To protect them from any ‘unpleasantness’ the elite invariably surround themselves with their intellectual flunkies and other fellow travellers drawn from the Brussels think-tanks.  And, as ever, my country Britain is routinely insulted as the ‘devil island’ because we British even dare to raise fundamental questions of political principle.  “Shut up and pay us your money” seems to be the essential message from Mr Monti (Senator-for-Life).

Best (or worst) of all Mr Monti (Senator-for-Life) questioned whether national democracy was any more legitimate than EU ‘democracy’.  After all, he said there were British ministers in the House of Lords.  He forgot to mention that there is one big difference between British democracy and EU ‘democracy’.  In Britain I know who my MP is and if I have an issue I can go and see my representative.  On one such occasion the MP in question happened to be a minister and helped to resolve quickly an obvious injustice.  Sadly, for too many in the EU elite ‘the people’ exist only in the abstract and ‘democracy’ only matters when the people agree with them.  If indeed further integration is to take place and more power is handed to Brussels such concerns cannot simply be brushed aside by the kind of elite dissembling as I witnessed today.

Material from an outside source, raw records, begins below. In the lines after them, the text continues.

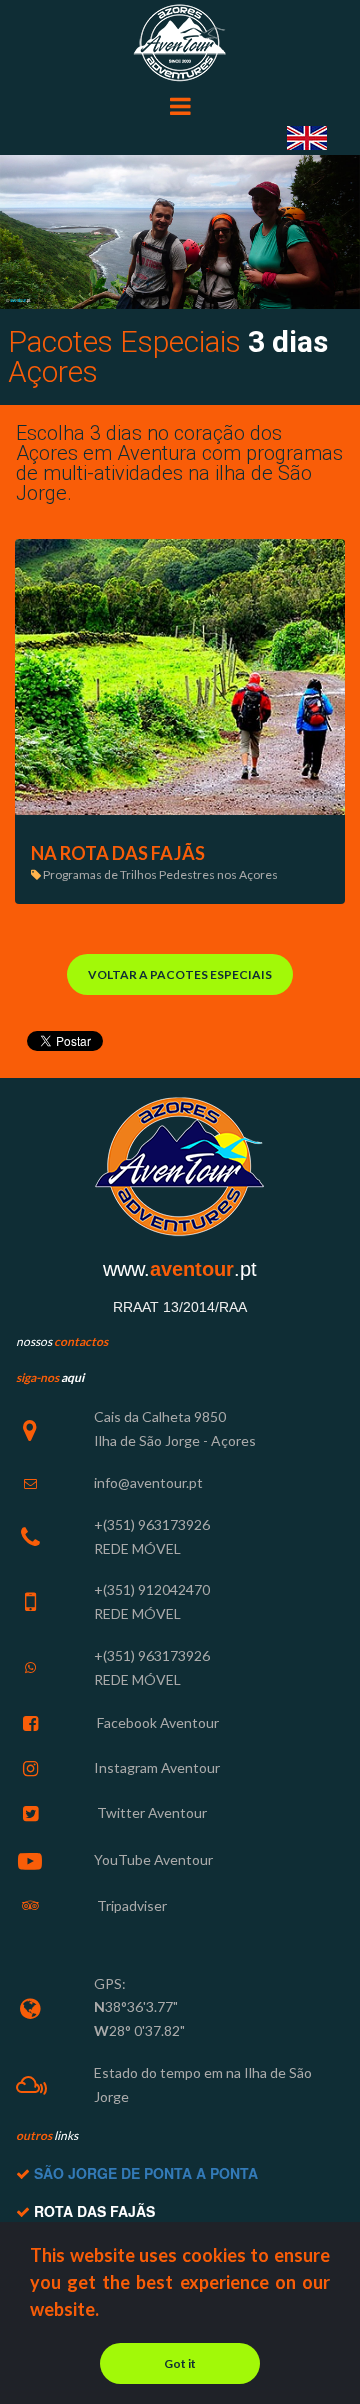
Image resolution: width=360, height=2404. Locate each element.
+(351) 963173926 (152, 1524)
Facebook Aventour (156, 1722)
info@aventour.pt (148, 1482)
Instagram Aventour (157, 1767)
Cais (107, 1416)
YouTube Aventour (153, 1859)
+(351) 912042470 (152, 1589)
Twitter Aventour (150, 1812)
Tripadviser (130, 1905)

The next European Parliament could have a lot of people elite who do not buy into Project Europe.  Some of whom will be nasty extremists but by no means all.  Nor will they be as one of Mr Monti’s colleagues on the panel called them a ‘distraction’.  Indeed, such arrogant nonsense just demonstrates how detached the EU elite have become from real democracy.  Rather, they will be what we in Britain call the loyal opposition and their ‘dissent’ will make the EU more not less democratic because they have been elected by the people.  Annoying that, eh?

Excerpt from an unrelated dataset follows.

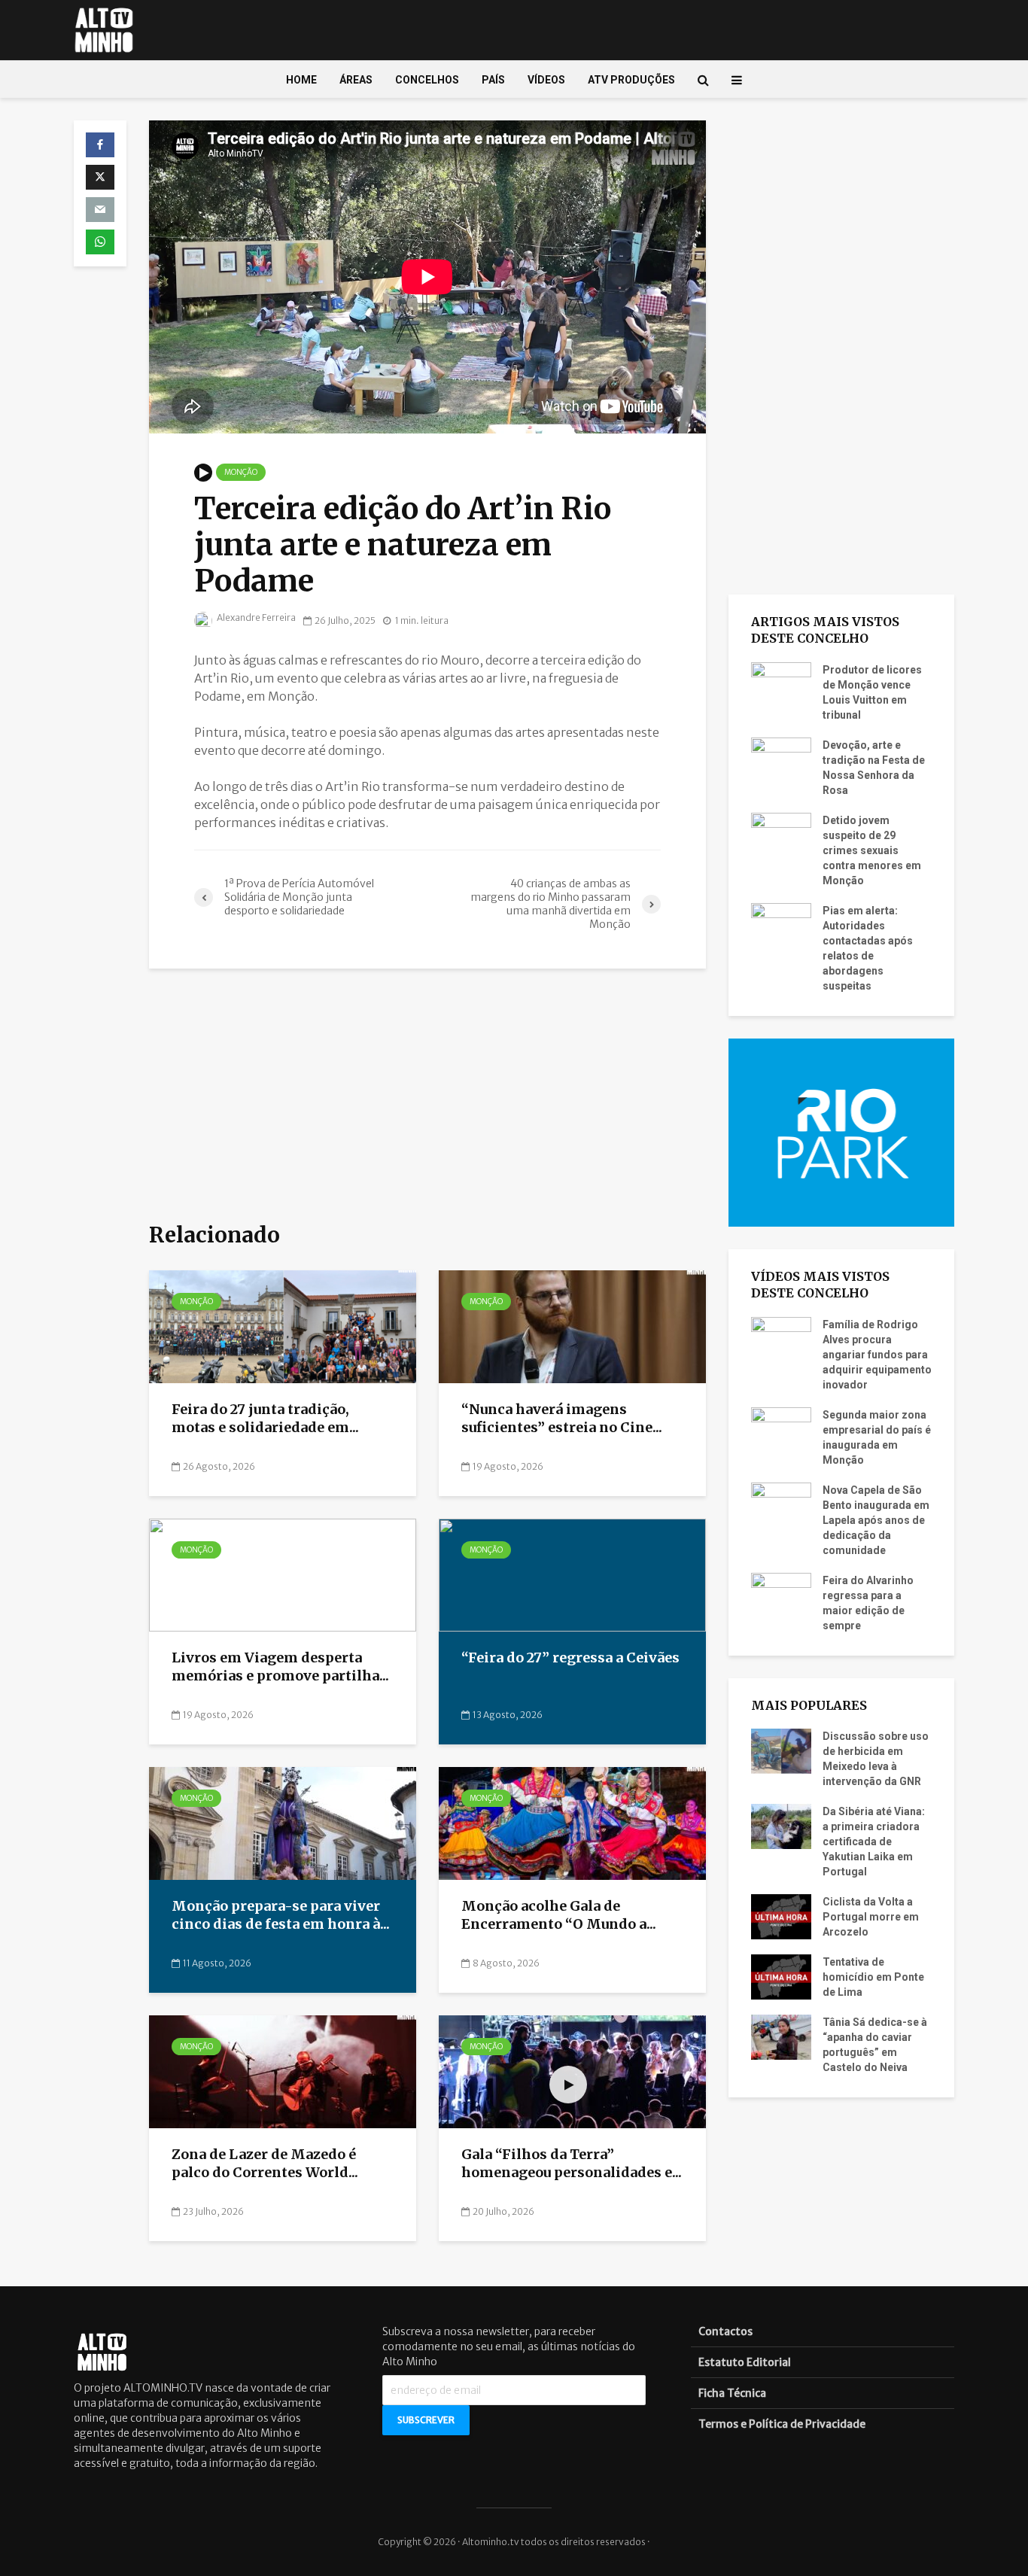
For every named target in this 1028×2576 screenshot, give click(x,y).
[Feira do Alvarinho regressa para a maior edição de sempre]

Perhaps the strangest aspect of this emperor-has-no-clothes debate was the discussion over the so-called spitzencanditaten. These are three EU uber-elitists, uber-insiders Junker, Schulz and Verhofstadt one of whom the European Parliament will likely put forward as the next President of the European Commission.  Now, I know we British are meant to shut up and just pay but for what it is worth not one of these three will have any legitimacy or credibility whatsoever with the people of Sheffield.  They will be seen for what they are; foreign politicians with too much power over their lives and so far distant from them that a Brexit will become almost inevitable.

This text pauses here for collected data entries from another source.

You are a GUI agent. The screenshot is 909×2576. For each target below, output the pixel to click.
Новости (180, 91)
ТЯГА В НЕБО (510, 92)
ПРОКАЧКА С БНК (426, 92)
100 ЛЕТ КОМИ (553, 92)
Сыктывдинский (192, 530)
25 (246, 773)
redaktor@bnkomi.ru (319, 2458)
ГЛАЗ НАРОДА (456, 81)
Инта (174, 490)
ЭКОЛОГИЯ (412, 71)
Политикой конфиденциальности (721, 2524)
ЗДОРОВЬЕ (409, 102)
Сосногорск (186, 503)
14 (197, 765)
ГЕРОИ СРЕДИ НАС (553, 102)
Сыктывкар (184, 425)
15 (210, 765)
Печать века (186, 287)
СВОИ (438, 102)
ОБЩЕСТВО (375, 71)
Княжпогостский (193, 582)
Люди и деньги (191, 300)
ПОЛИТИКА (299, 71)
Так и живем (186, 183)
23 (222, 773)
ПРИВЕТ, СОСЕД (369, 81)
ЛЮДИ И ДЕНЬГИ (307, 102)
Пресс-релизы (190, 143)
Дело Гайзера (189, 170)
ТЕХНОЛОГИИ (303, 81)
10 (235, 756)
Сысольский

The bottom-line is this; as power moves ever further from the people if the issues of democracy, legitimacy and accountability are not addressed properly by the elite the EU will fail. 

So, as the EU elite move to deepen political integration (as they will) legitimate criticism must not be dismissed as Mr Monti dismissed me. My concerns are neither populism nor some British disease.  Instead the elite must accept the judgement of the people and for once climb down from Mount EUlympus and engage with real issues that concern real people about real democracy.

For the record my aim is not to scrap the EU but to create a Union that I can genuinely feel is representative of and sensitive to my concerns and those of fellow EU citizens.  Today’s EU aint!  Sorry, Mr Monti you are wrong and dangerously so.